December 19, 2018 by John Fernandez and Tanya Racoobian
Roundup: Parental Smoking Linked to Higher Risk of Childhood Cancer; Men, More Gray Hair May Increase Heart Disease Risk
Previous studies have already looked at the dangers of secondhand smoke to growing children, but new research adds another level of concern. Parents who smoke before or during pregnancy may contribute to genetic “deletions” in children that are associated with the most common type of childhood cancer.
This is believed to be the first time that smoking by both parents has been linked to specific genetic changes in tumor cells of children with acute lymphoblastic leukemia (ALL). The study was published in this month’s edition of Cancer Research.
ALL is the most common cancer in children, but the causes are unknown in most cases. Cure rates for childhood ALL are very high, up to 90 percent or greater. However, survivors may be hindered later on as adults with elevated risks of secondary cancers, heart disease and other illnesses because of the lingering effects of chemotherapy treatment.

= Recorded data =
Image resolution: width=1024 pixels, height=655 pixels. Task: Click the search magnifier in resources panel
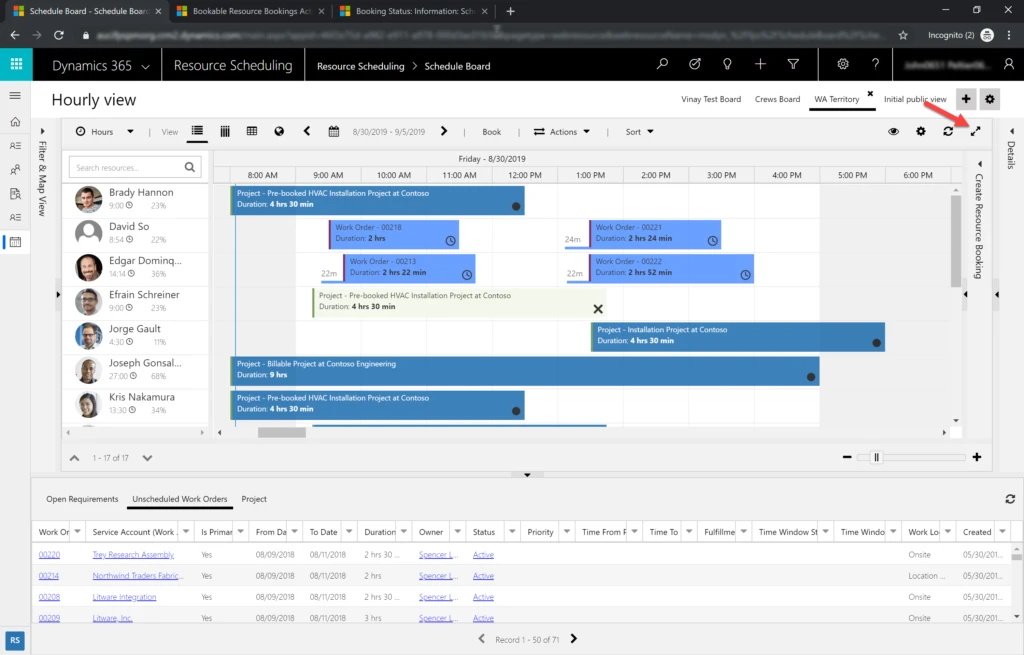tap(189, 167)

= Set of tasks =
1: In the roundup on parental smoking and childhood cancer, which journal published the study?
2: Continue the roundup on parental smoking and childhood leukemia from its last sentence.

= Answer list =
1: Cancer Research

2:
Researchers looked at data on tumor samples from 559 ALL patients in a study of childhood leukemia cases in California. The tumors examined had yet to be treated. About two-thirds of the tumors were missing at least one of the eight genes commonly “deleted” in ALL patients. These deletions were more frequent in children whose mothers had smoked during pregnancy and after birth.
The researchers found a 22 percent increase in the number of deletions for each five cigarettes smoked daily during pregnancy. That figure soared to 74 percent when the mother was smoking five cigarettes daily while breastfeeding. The study also found that smoking five cigarettes daily by either parent before conception was associated with a 7 percent to 8 percent higher number of deletions.
“Large-scale sequencing studies to identify genetic changes in tumor cells will be important for investigating other risk factors for childhood cancers,” Lead study author Adam de Smith, a researcher at the University of California San Francisco’s Helen Diller Family Comprehensive Cancer Center, told CBS News.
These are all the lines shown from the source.